Resolutions, Day 51

Recommended listening: “One More Time, Aerodynamic” from ALIVE 2007, by Daft Punk.

Music’s got me feeling so free,
We’re gonna celebrate,
Celebrate and dance so free,
One more time!

I heard they streamed some sort of replay of their 1997 live concert today? I assume somebody somewhere recorded it, so I might check it out later – it sounds pretty cool! I can’t believe it’s been a year to the day that they broke up. ALIVE 2007 is probably one of my favourite albums of all time – one of those things where I pretty much never want to skip a single track. On top of that, a decent amount of why I love Tron Legacy so much (it’s, like, a top 3 movie for me) is because of the stellar job Daft Punk did on the soundtrack – also a pretty highly ranking album for me, if I’m being honest.

Something I was thinking about today is the number of paradoxes about my submissive existence. Not really paradoxes, I suppose, it’s more just… contradictory? I mean, for a start, you have a line I’ve heard from Mistress Charlotte’s Chaste time and time and time again – blank mind, empty head, full balls. Empty and full, a delicious contradiction. I want to be kept chaste and denied, but also made as slutty as is humanly possible. I want to be the sole focus of my Mistress’s attentions – but also surrounded by her and her friends, as they tear me apart and mindfuck me to pieces for their amusement. I want to be subtly whorish in public – for instance, going about my day without underwear – but I also want to be put up in a shop window and shown off for the world to see. Or taken for a walk in Mistress’s collar and leash, or brought out as a party favour on a busy night in town…
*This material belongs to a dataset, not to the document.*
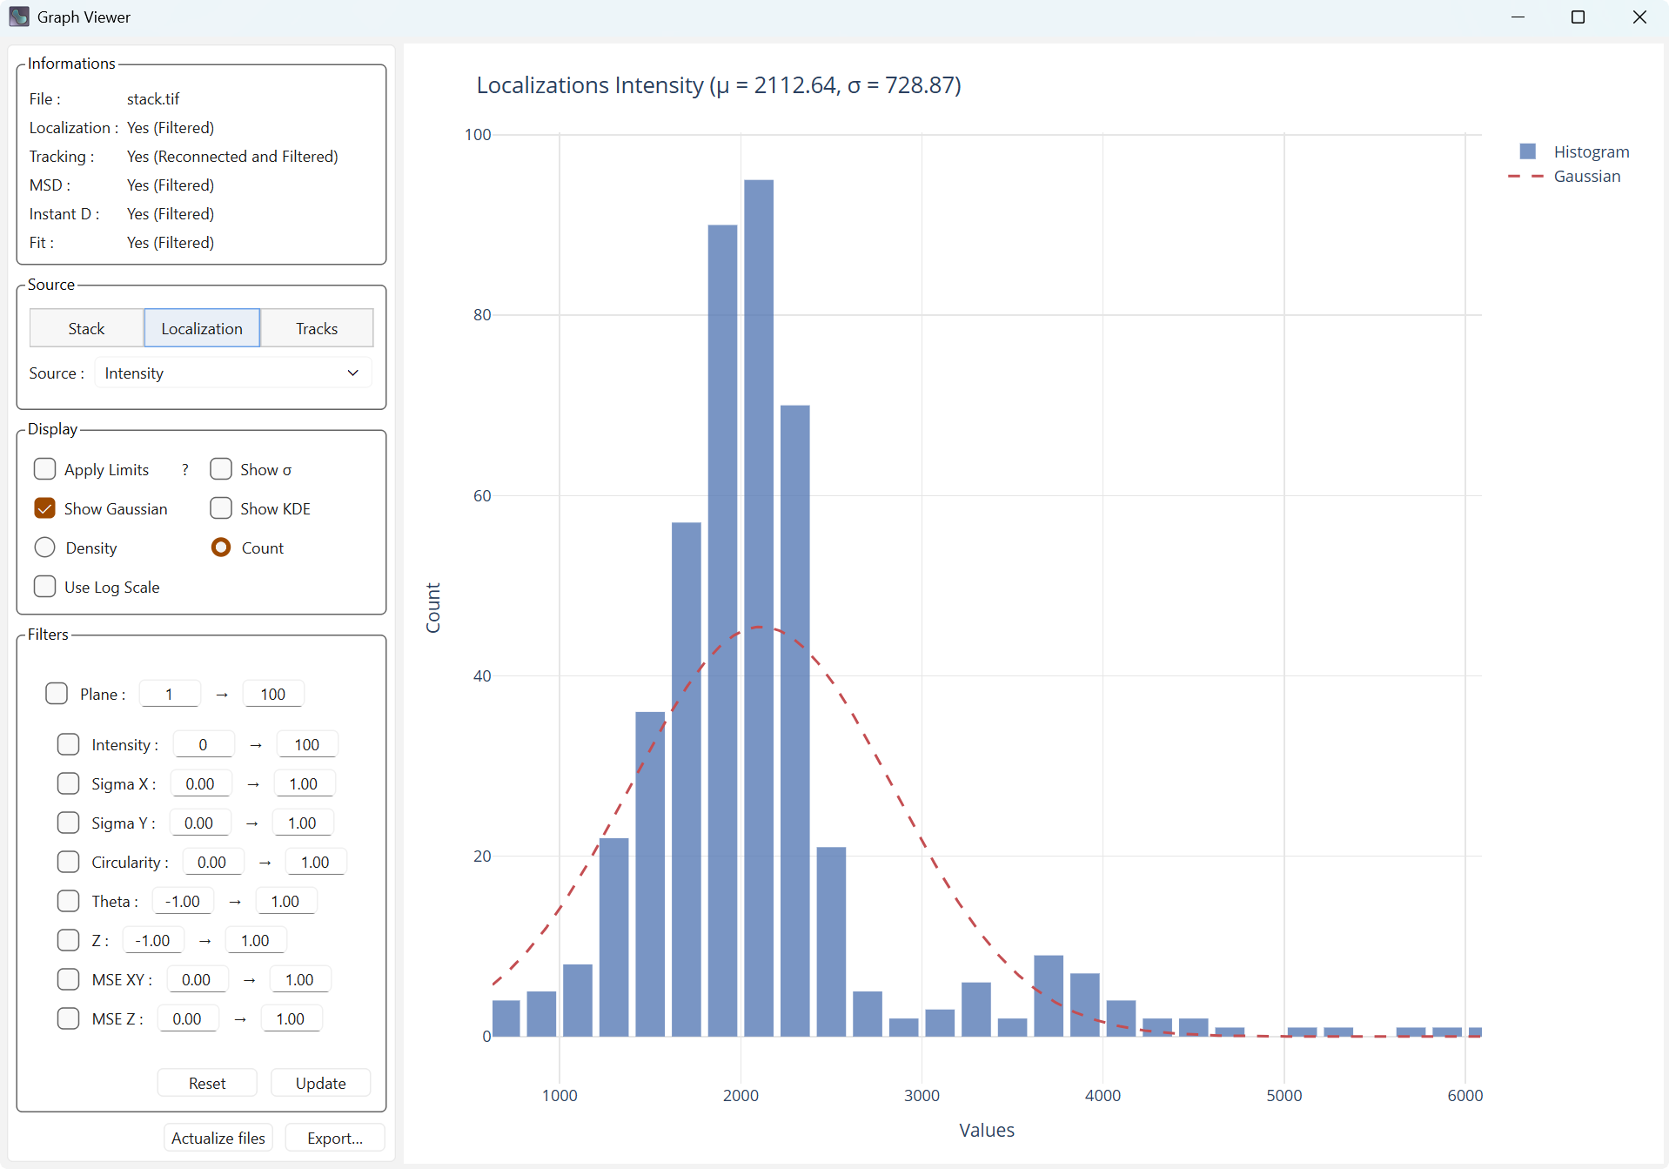
Task: Open the Source dropdown showing Intensity
Action: 232,373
And I suppose that’s one of the many benefits of being a submissive little slave, is that I don’t have to choose. I don’t even get the option of choosing – Mistress knows exactly what I need, better than I do, and I’ll always be happy to obey. But even that in itself carries some contradictions to me – I don’t want to choose for myself, but neither do I constantly want to put the burden of deciding everything onto Mistress’s shoulders. And the same is true for the reverse – I’d like to show some initiative by doing things for Mistress Charlotte, but I don’t want to push my own desires to the forefront. (Which isn’t to say that subs should never have their needs/desires met, obviously this is a two-way thing, but that’s a conversation for a different time).
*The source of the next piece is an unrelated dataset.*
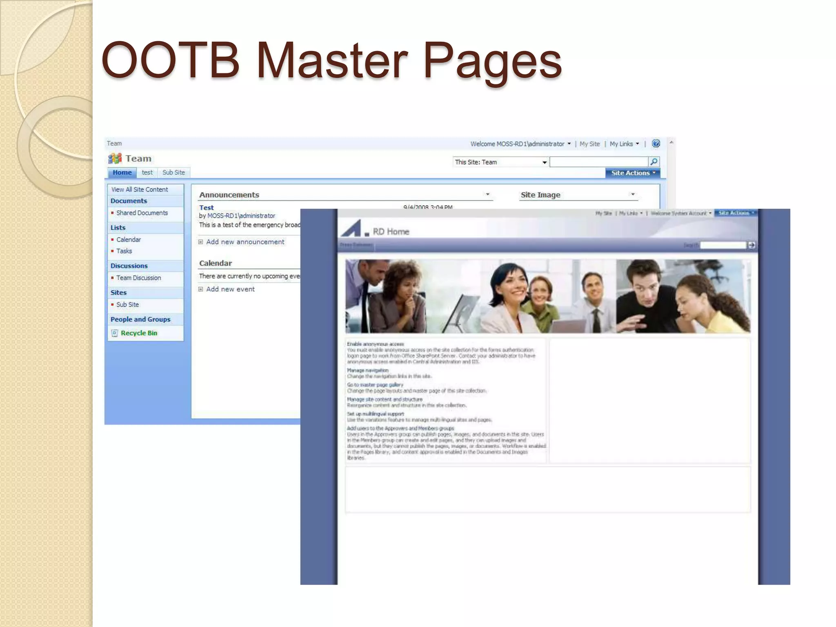This screenshot has width=836, height=627.
Task: Click the plus icon beside Add new event
Action: [x=201, y=289]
I suppose the simplest thing for me to do, as ever, is to just listen, and obey, and do as I’m told. Keep an eye and an ear out for ways to be useful, to be pleasing, and otherwise just be my submissive, subservient, slutty little self. I feel like I could handle that – don’t you? Having constant House Rules to follow certainly helps immensely in keeping me in that mindset – I’ve spoken multiple times about how having to get down on my knees and practically press my forehead into the floor, just to get a drink of water, is equal parts incredibly hot and a great reminder of my place. The same can be said for the constant presence of Mistress’s collar around my neck – for the plug sitting comfortably in my sluthole – for the brainwashing loops melting my mind when I do my laundry – for the satisfaction I feel sleeping on the floor every Friday. Is it less comfortable than my perfectly good, wonderful bed? Oh yes, absolutely. But that choice isn’t up to me – and I love it that way. Thanks for reading.